La inflación acumulada durante 2025 fue de 31,5%, convirtiéndose en la más baja de los últimos ocho años, de acuerdo con los datos difundidos este martes por el Instituto Nacional de Estadística y Censos (Indec). El resultado se explicó luego de que diciembre cerrara con una suba de precios del 2,8%. El último antecedente con un nivel inferior se registró en 2017, cuando el índice anual fue de 24,8%.
De esta manera, el año pasado se consolidó como el período con menor inflación desde 2017. Según estimaciones de analistas, el proceso de desaceleración continuaría a lo largo de 2026, aunque con un ritmo más moderado que el observado en los últimos meses.
El Índice de Precios al Consumidor (IPC) mostró en diciembre una leve aceleración mensual, impulsada por factores estacionales. A pesar de ello, todavía no se logró perforar el umbral del 2%, en un contexto marcado por la recomposición de precios relativos en sectores como Energía, Transporte, Servicios y precios Regulados.

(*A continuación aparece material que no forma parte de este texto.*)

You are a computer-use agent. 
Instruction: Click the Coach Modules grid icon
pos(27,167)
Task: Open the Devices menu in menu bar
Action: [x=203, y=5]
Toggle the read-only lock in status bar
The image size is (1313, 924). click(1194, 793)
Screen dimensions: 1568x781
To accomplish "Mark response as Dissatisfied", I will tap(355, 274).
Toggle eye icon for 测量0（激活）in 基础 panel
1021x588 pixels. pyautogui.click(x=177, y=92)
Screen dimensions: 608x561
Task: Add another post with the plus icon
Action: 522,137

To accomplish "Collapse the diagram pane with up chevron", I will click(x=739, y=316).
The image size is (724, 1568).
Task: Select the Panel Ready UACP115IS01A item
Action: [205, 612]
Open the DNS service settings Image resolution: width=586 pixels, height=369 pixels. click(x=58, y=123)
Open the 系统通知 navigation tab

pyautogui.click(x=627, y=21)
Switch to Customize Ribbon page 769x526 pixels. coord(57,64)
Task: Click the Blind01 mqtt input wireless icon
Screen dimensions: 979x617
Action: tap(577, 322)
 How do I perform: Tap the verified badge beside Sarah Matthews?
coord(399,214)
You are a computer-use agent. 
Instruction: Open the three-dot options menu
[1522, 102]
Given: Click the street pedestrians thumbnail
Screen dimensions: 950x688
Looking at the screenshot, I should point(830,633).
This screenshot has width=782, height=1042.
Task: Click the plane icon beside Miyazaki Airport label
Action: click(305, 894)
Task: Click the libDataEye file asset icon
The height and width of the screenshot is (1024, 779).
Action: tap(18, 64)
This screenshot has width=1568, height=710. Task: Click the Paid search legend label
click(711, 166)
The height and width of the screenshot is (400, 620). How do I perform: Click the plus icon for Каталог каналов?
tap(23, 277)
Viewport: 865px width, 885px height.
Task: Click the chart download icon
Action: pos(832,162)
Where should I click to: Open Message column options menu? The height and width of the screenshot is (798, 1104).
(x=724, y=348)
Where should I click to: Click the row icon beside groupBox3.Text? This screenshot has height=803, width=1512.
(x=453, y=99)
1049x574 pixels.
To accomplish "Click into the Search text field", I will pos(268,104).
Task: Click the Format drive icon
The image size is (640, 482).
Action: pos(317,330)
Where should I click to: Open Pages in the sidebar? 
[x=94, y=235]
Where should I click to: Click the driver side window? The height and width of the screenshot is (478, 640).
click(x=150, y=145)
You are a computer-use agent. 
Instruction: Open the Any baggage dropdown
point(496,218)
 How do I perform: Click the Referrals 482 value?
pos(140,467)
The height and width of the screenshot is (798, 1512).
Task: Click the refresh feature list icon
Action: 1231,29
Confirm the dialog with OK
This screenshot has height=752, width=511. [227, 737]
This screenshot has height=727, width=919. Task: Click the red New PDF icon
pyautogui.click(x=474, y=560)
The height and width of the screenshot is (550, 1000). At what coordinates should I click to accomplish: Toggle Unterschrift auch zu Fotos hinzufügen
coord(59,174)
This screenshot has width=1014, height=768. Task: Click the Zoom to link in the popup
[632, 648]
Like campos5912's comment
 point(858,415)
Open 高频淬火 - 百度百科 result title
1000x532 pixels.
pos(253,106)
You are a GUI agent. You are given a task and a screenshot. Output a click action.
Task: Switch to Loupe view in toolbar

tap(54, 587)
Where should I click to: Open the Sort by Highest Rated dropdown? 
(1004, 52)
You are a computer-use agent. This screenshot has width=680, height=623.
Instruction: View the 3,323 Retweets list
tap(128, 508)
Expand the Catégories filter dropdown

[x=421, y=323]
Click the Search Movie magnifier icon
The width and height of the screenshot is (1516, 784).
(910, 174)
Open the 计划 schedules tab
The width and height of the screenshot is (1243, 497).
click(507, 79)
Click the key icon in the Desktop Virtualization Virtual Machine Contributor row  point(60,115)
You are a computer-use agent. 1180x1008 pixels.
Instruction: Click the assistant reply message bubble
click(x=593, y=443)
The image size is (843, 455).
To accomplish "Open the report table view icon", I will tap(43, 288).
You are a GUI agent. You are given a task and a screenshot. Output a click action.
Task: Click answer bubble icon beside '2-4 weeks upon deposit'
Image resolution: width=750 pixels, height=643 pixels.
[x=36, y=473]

De acuerdo con el informe oficial del Indec, “la división de mayor aumento en el mes fue Transporte (4,0%), seguida por Vivienda, agua, electricidad, gas y otros combustibles (3,4%)”. Además, el organismo detalló que “la división con mayor incidencia en la variación mensual regional fue Alimentos y bebidas no alcohólicas”.
Un análisis elaborado por GMA Capital sostuvo que durante 2024 y 2025 la caída de la nominalidad fue el eje central del programa económico. Según el informe, la desaceleración inflacionaria respondió a un proceso más amplio de ordenamiento macroeconómico, que incluyó la reversión de una dinámica fiscal históricamente deficitaria, el fin de la asistencia monetaria del Banco Central al Tesoro —luego de un período en el que, entre 2020 y 2023, la emisión superó el 25% del PBI— y un esquema cambiario que funcionó como ancla nominal, con una apreciación real del 41% desde diciembre de 2023. Este conjunto de medidas permitió llevar la inflación a la zona del 2% mensual.
Cabe recordar que el IPC de 2024 había sido de 117,8%, lo que ya representó una fuerte desaceleración frente al 211,4% registrado en 2023, último año del gobierno de Alberto Fernández, pese a la herencia inflacionaria y la inercia previa.
En cuanto a las proyecciones, el mercado espera que la inflación continúe bajando en los próximos años. Según el último Relevamiento de Expectativas de Mercado (REM), la inflación estimada para todo 2026 es de 20,5%. No obstante, en enero volvería a ubicarse por encima del 2% mensual. Para que el IPC alcance un dígito anual, las consultoras privadas consideran que habría que esperar hasta 2028.
La evolución del tipo de cambio tras las modificaciones en el esquema de bandas será clave para el proceso de desaceleración en los próximos meses, ya que el techo y el piso se actualizan por inflación con dos meses de rezago. Desde la consultora PPI advirtieron que “la eliminación de un ancla nominal exógena del 1% por un ritmo más alto provocará un menor anclaje en los bienes transables”.
Finalmente, GMA señaló que hacia 2026 el foco de la política económica podría desplazarse hacia la acumulación de reservas, lo que requerirá “otro tipo de sintonía fina para sostener la desaceleración inflacionaria”. Entre las alternativas, se destaca la posibilidad de mantener tasas de interés reales positivas como herramienta de contención de precios.